Output from the Lower 48 states excluding federal waters in the Gulf of Mexico increased to a record 10.8 million barrels a day, according to the US Energy Information Administration’s (EIA) monthly supply report. Gulf of Mexico wells produced nearly 1.9 million barrels a day in August, up 7.4% from August, 2022.
More than 5.6 million barrels a day came from Texas and especially the shale areas of the Permian Basin in August and July of this year That was up around 600,000 barrels a day from August 2022.
Lower 48 output was up by 955,000 b/d (or 10%) compared with a year earlier, though growth slowed modestly to 210,000 b/d (annualised growth of 8%) in the most recent three months from May to August.
Production has continued rising even though prices have retreated from the highs reached in the middle of 2022 in the immediate aftermath of Russia’s invasion of Ukraine.
Inflation-adjusted US crude futures prices averaged $US71 per barrel in June 2023, down from a peak of $US121 in June 2022.
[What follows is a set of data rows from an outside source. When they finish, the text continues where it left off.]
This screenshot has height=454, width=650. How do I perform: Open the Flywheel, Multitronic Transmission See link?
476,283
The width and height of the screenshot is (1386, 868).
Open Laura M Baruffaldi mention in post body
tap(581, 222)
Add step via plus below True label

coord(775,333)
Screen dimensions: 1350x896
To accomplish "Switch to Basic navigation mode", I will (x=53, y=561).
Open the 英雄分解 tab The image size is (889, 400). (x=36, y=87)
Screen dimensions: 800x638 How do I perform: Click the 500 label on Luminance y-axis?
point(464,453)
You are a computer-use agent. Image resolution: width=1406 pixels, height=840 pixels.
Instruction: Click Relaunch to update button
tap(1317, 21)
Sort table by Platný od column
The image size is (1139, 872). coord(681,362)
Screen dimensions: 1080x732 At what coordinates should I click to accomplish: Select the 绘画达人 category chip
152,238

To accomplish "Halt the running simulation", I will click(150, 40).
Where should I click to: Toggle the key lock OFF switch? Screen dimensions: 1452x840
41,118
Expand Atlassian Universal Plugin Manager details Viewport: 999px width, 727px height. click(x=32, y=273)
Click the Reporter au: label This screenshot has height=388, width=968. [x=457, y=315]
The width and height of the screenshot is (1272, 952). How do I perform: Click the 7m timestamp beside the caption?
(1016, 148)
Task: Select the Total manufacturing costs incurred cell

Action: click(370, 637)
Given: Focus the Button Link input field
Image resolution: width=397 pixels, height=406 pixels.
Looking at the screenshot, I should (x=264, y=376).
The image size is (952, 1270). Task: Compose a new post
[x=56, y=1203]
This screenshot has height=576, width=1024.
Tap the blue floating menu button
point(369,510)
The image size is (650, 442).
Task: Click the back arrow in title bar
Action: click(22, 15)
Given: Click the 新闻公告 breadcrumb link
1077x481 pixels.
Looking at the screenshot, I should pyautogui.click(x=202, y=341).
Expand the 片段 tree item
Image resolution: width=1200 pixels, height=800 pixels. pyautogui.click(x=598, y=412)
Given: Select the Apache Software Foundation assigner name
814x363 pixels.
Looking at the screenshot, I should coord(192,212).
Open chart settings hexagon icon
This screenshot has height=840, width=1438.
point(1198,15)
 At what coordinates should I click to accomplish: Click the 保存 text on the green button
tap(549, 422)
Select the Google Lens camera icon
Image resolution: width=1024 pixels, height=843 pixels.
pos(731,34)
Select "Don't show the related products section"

The EIA says WTI futures prices increased to an average of $US89 a barrel in September and dipped to $US85 last month.
The rise in production has come as an average of just 501 rigs drilling for oil last month across the US, down 20% from 623 at the end of 2022.
Last week there was another fall – down 8 according to Baker Hughes to 496, the lowest since January, 2022. Baker Hughes said that puts the total rig count down 151 rigs, or 20% from this time last year.
But US and Brent crude futures prices are now down to levels not seen since the final weeks of August, meaning all the post October 7 premium from the Hamas attacks and Israel counter attacks, has vanished from the market.
Gold prices edged higher late on Friday to finish the week 10 cents under $US2,000 an ounce.
The Comex front month futures prices actually climbed over the $US2,000 level to $US2,010 an ounce in the session.
The $US1,999.90 close left the price down 0.81% for the week. But it’s up more than 9% for the year to date and over 18% in the past 12 months.
Comex copper settled $US3.68 a pound, up 0.81% for the week.
Singapore iron ore rose by around 4% in another solid week with the SGX futures price ending at $US122.85 a tonne, the highest close in more than a year as the hard to understand run up in iron ore prices continued.
Going the other way, the SGX futures price for premium Australian coking coal fell to $US316.33 a tonne on Friday, down $US15 a tonne or around 5% over the week.